Labeling provides a means for the consumers to have a better understanding about the nature of contents in a sealed food pack and is an enabling way for the processor or the packer to establish a transparent relationship with his clientele. Though the modern labeling system has come about, not because of any voluntary intention on the part of the industry, abiding by the mandatory stipulations that spell out the responsibility of the processor in letter and spirit is a prerequisite for realizing the objectives of food labeling. Most of the players in the processing sector do comply with the regulations in the statute book but there are many who circumvent the legal provisions by being ambivalent and misleading in the label declaration creating confusion in the minds of the consumers.
Branded products from the established and organized food industry are the most compliant ones when it comes to truthful declaration as the manufacturers of these products have a high stake in protecting their image and reputation. There are many small scale and cottage scale players who are neither aware of the implications of food labeling nor serious about the provisions of labeling because of an "impotent" vigilance system with no "teeth" to punish the violators. The entire blame for such a lax system cannot be placed at the doors of those unable to meet the rigid requirements vis-à-vis labeling as they do not have the wherewithal and the means to understand and appreciate the significance of labeling. How one can expect a small bit player to know about the type of packaging material to be used to give the "best before" date for his product or the type of quality deterioration that can be encountered in his products. Governments at the center and the state levels have failed in their responsibility to educate this category of processors about their role in protecting the consumer from quality and safety related defaults.
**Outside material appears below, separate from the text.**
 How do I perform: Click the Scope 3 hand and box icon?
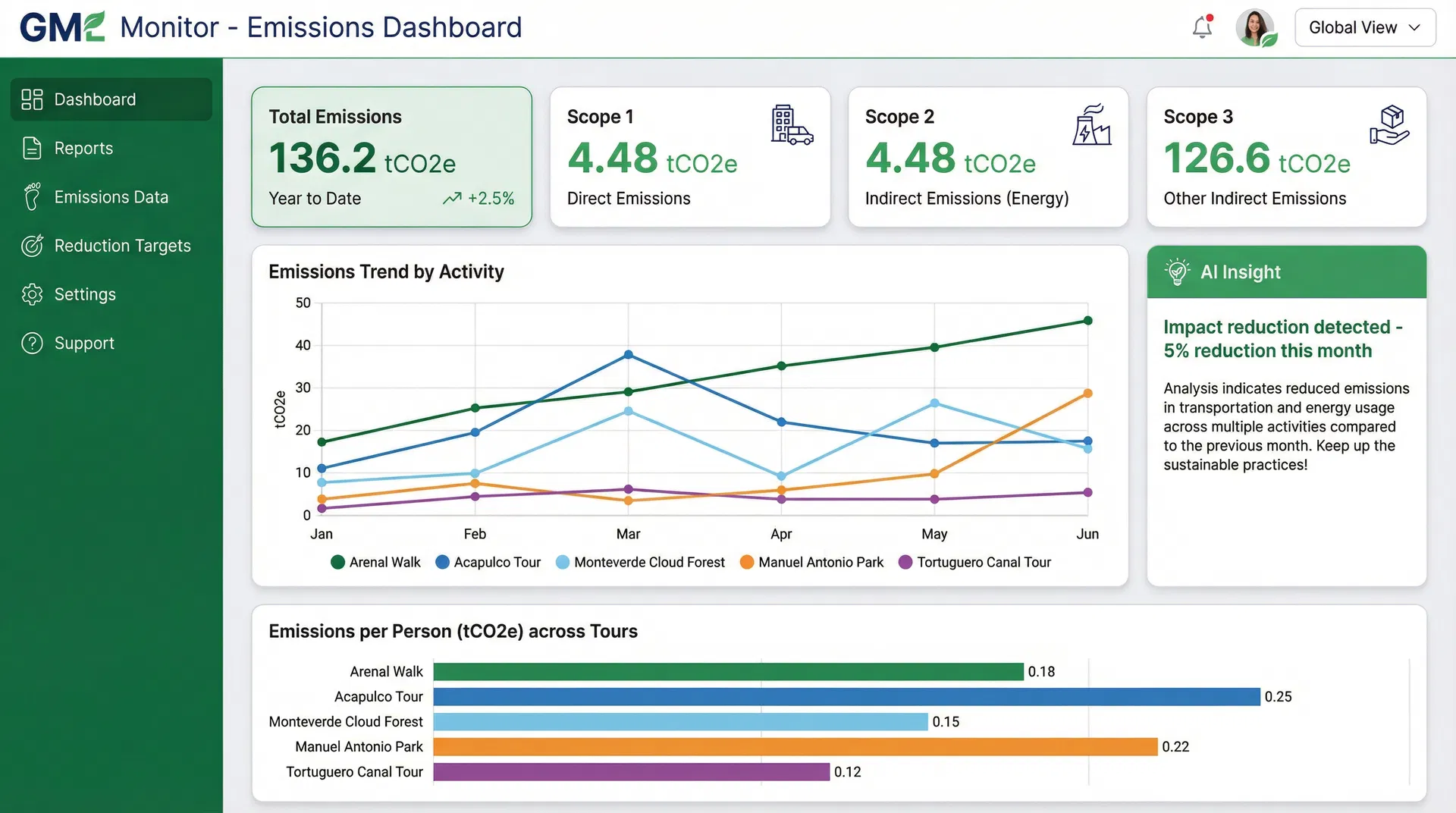(1389, 125)
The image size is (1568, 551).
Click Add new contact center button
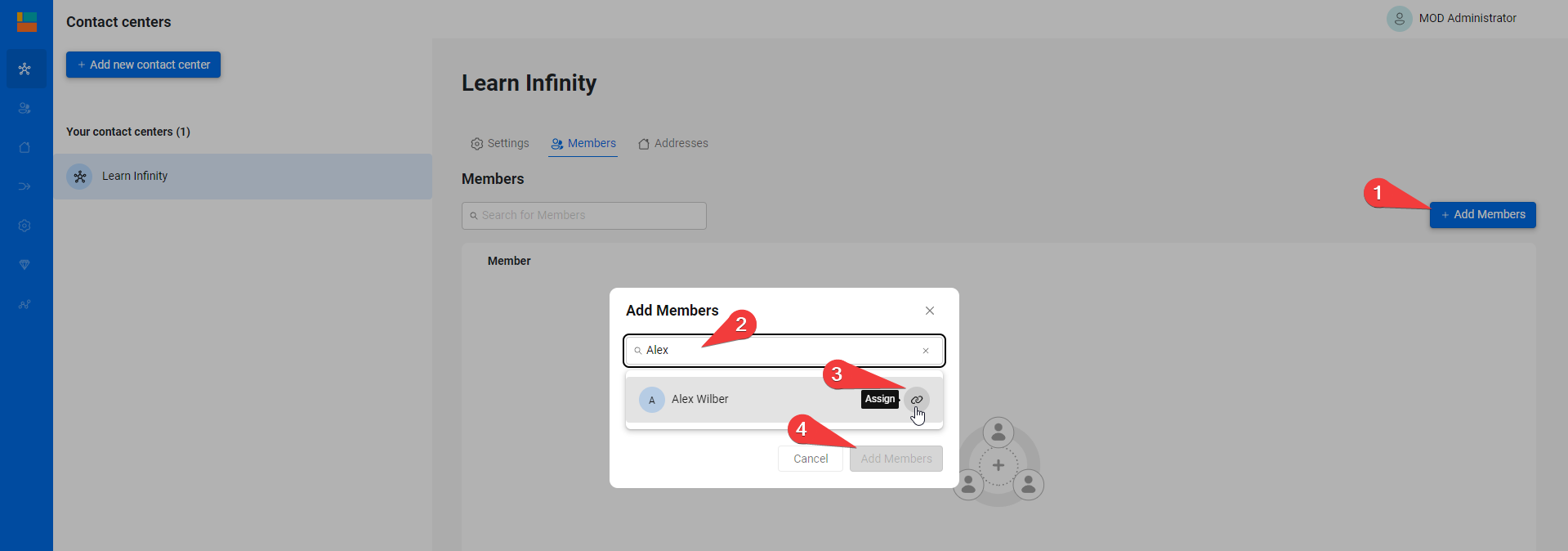pos(143,65)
Another category of packers in the food sector who fail to understand the importance of labeling is the commodity dealers who sell food grains like cereals, millets, pulses, oil seeds etc in gunny bags for bulk supply and in small retail packs in improvised packing modes to consumers. There is practically no information on theses packs regarding the variety of grains packed or the chemical, physical and nutritional characteristics of the contents, though legally they are supposed to provide such information under the prevalent regulations. How else a consumer will know about the type of rice he is buying, its age and cooking characteristics and nutritional details? Thanks to the dramatic growth of Basmati rice exports during the last one decade, branding is slowly being tried where the particular variety is prominently mentioned for recognition by the consumer. There are at least a dozen varieties of rice in the market and the names continuously change from time to time depending what arrives at the market from the growing regions.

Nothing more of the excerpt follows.